Top of SUPPLIED INFORMATION
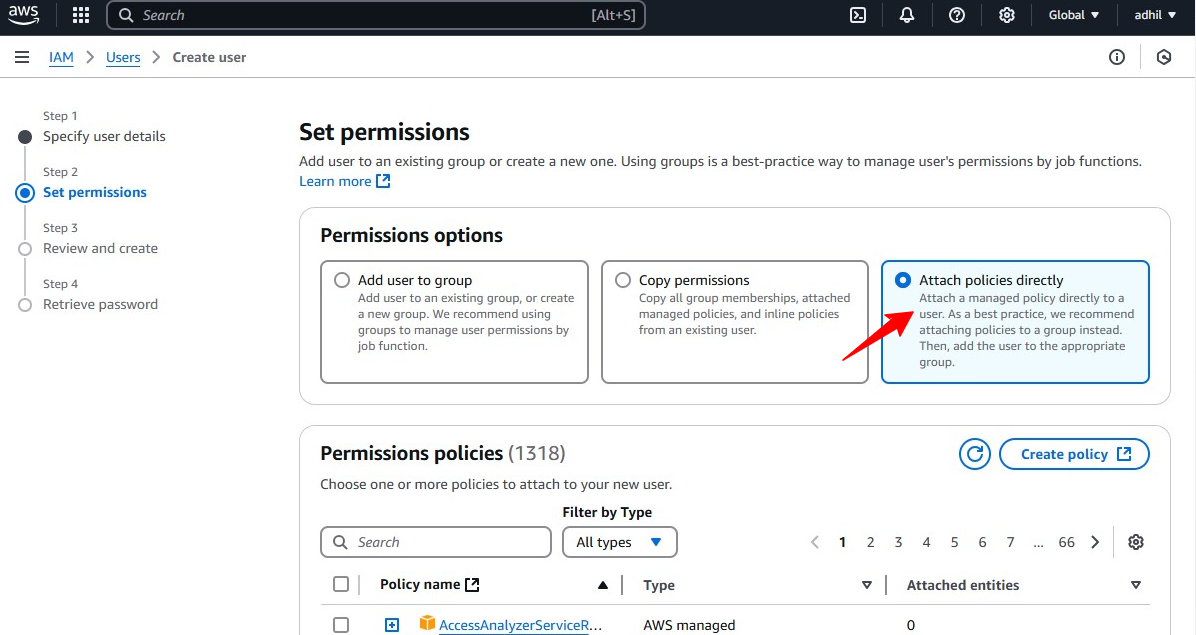Image resolution: width=1196 pixels, height=635 pixels.
Task: Open the notifications bell
Action: 907,15
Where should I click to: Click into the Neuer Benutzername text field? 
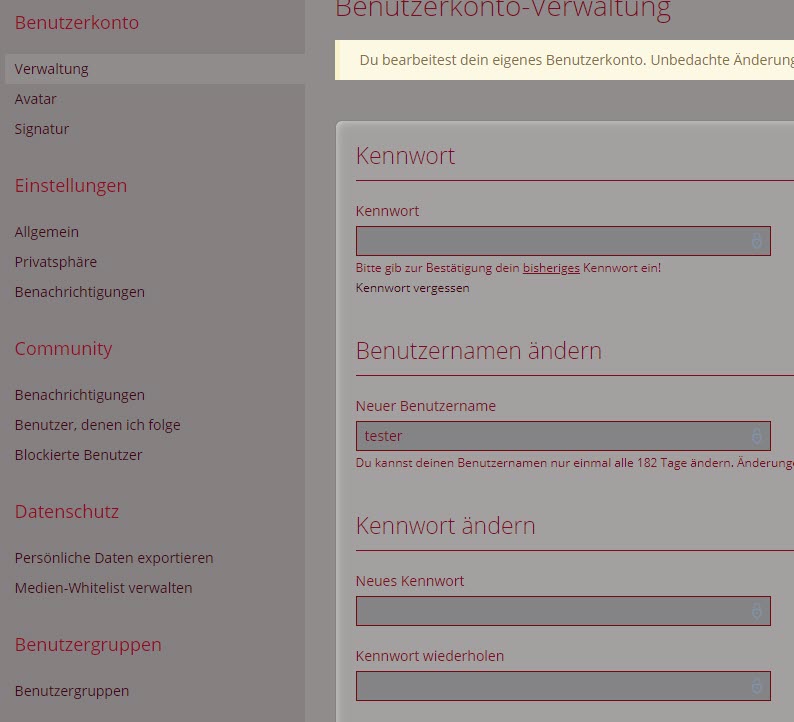point(550,436)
Bottom of SUPPLIED INFORMATION
_WHAT YOU WILL DO_
The pictures stay out; repeat exactly the lines from the one with "Where should I" to the end of the entries above, and nothing else.

_TASK RESPONSE_
Where should I click to: Click into the Neuer Benutzername text field? 
point(550,436)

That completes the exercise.